Le local laissait apparaitre quelques signes de fatigue et une certaine lassitude face à ce « frenchie » qui le martyrisait. La maitrise de l’isérois était telle qu’il semblait par instants, comme en état de grâce, impuissant, Ilhami Aydemir encaissait deux uppercuts. Jorick Luisetto était le patron sur le ring, déclenchant le premier et enchainant avec plusieurs coups quand les répliques sporadiques de l’allemand étaient bloquées par les gants adverses.

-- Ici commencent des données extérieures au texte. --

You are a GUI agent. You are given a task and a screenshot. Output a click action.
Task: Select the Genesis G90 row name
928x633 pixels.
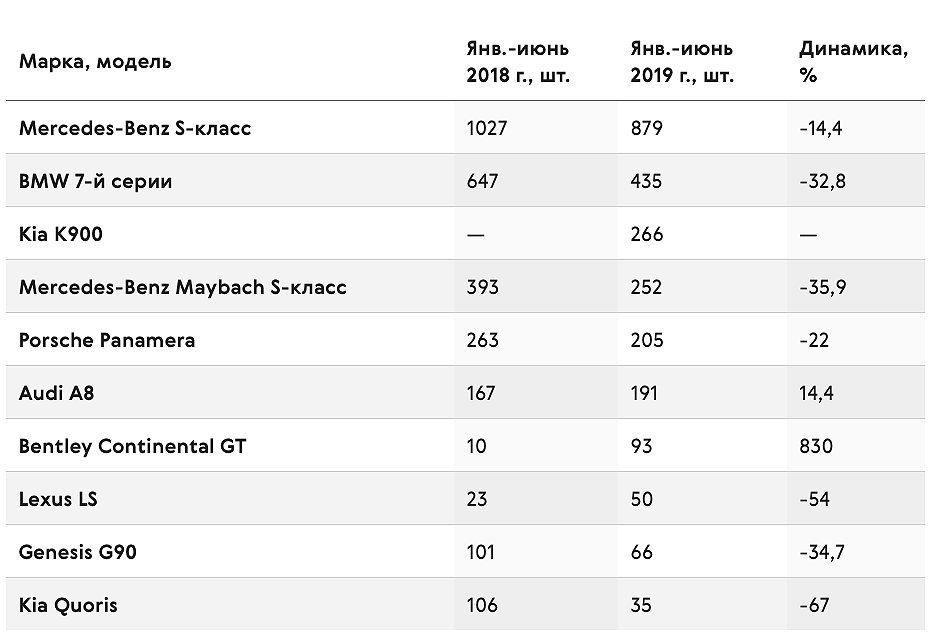click(x=78, y=552)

Ilhami Aydemir a tenté de durcir lors de l’ultime round mais c’est encore le français qui a fini le plus fort en délivrant une série de quatre coups. L’allemand a fini le combat au bord de la rupture, fatigué et marqué au visage. La décision majoritaire (96-94, 97-93, 95-95) en faveur du tricolore, récompensa l’activité, la précision et la détermination de Jorik Luisetto.

« Le travail bat le talent quand le talent ne s’entraine pas »

On vous connaissait peu et vous venez de frapper un grand coup…

Je viens du pieds-poings, j’ai failli être amputé d’une jambe en 2012 à cause d’une gangrène. Je me suis tourné vers l’anglaise en 2014, j’ai fait deux saisons en amateurs puis je suis passé en pros. Je suis parvenu à convaincre Saïd Belhadj, mon fidèle entraineur, qui ne voulait pas de boxeurs professionnels, de me faire confiance. Aujourd’hui nous en sommes à 16 combats et 12 victoires et 4 défaites contestables. Je travaille dur, j’ai une devise : « le travail bat le talent quand le talent ne s’entraine pas ». Cette ceinture vient récompenser ce travail d’équipe, cela faisait 20 ans qu’une ceinture n’avait pas été gagnée par un boxeur du club d’Echirolles, sur les murs de notre salle, il y a les photos de ceux qui ont marqué l’histoire de ce club avec des titres, la mienne y figurera aussi, c’était un rêve, je suis fier de l’avoir réalisé.

Comment vous êtes-vous retrouvé dans cette aventure en Allemagne ?

Je venais d’être déclaré battu en championnat de France, j’avais repris l’entrainement fin mai quand Frank m’a proposé ce championnat. Saïd (Belhadj) n’était pas très chaud, vu les délais, mais j’ai bientôt 34 ans et pas de temps à perdre, on a pris le risque et voilà.

Avez-vous conscience d’avoir réussi une grande performance ? Au-delà de la victoire, la manière a été au rendez-vous…

Oui, je doutais jusqu’à ce que l’arbitre lève mon bras, pas de ma victoire mais de la décision. Sincèrement, c’était un bon boxeur, il frappait mais je me suis bien adapté à son style et je pense avoir dominé l’ensemble du combat. Le WBC annonce le pointage après 4 rounds et nous arrivions à une égalité parfaite (37-39, 39-37, 36-36). Mon entraineur m’a demandé de prendre des risques et  durcir, j’étais au-dessus pendant les trois reprises suivantes, ce qu’a confirmé le pointage à la fin du 7eme où je menais d’un point pour les trois juges. Saïd m’a alors demandé de changer de tactique, boxer à distance en une, deux, je réussis de belles esquives et de bonnes remises en allant aussi un peu à la bataille, car c’est un peu ma boxe (rire). Finalement, le juge allemand sera le plus généreux.

C’est une grande satisfaction de gagner une ceinture chez l’adversaire, je savais que j’avais le niveau national, je suis allé en Angleterre rencontrer un dur boxeur, j’ai gagné des fans anglais qui avaient aimé ma prestation.

Et maintenant ?

J’ai reçu deux propositions pour boxer dès le 6 aout aux USA et en Angleterre mais on a décliné, Saïd m’a mis au repos, avec l’objectif de défendre ma ceinture à Echirolles en octobre ou novembre. J’aimerais progresser dans les classements de l’EBU et avoir une chance pour l’EU,  il y a du monde mais personne ne me fait peur, j’aime le challenge.